Later Wednesday, Harper continued his attack on the Liberals' plan to bring in a carbon tax.

In a speech to the Indo-Canadian Chamber of Commerce, Harper said the tax is a bad idea because it would be permanent and would have a negative economic impact.

Harper added the tax remains unclear and has no clear environmental objective.

Harper said the Liberals have "voted against every single tax reduction measure that this government brought in" in the past two years.

"They have demanded literally tens of billions of dollars in new spending... and they have condemned even the smallest savings we've enacted in government programs," he told the crowd gathered in Vaughan, Ont.

"Now, instead of a thought through plan, they propose to finance this set of ad hoc economic policies by advocating a new, permanent carbon tax."

Pooping puffin

Harper's statement on Afghanistan comes just one day after his diesel tax announcement was overshadowed by a pooping puffin and the resignation of a Tory candidate.

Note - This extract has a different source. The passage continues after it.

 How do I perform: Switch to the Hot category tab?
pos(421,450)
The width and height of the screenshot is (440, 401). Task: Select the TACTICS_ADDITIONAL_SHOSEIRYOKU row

On Tuesday, Harper issued an apology for an animation on a Tory website that showed a puffin pooping on Liberal Leader Stephane Dion.

"It almost blew his message off the page yesterday," CTV's Tom Clark said Wednesday in Toronto.

Meanwhile, a Conservative candidate in Halifax who quit earlier this week after her criminal record became public said she resigned because she wanted to go back to her old job, and not because she was fired.

Rosamond Luke said she pleaded guilty to uttering a threat two years ago, but that this wasn't an issue in her resignation Tuesday.

Instead, Luke said she quit because she wanted to return to her old job helping female immigrants in Nova Scotia.

However, the prime minister's press secretary Kory Teneycke said Luke resigned after the party confronted her about her criminal past.

Hand-picked to run in a riding with no incumbent, the Conservatives announced Luke's candidacy just two days prior.

In a press release Wednesday, the Liberals said the Conservatives Atlantic campaign was in "shambles."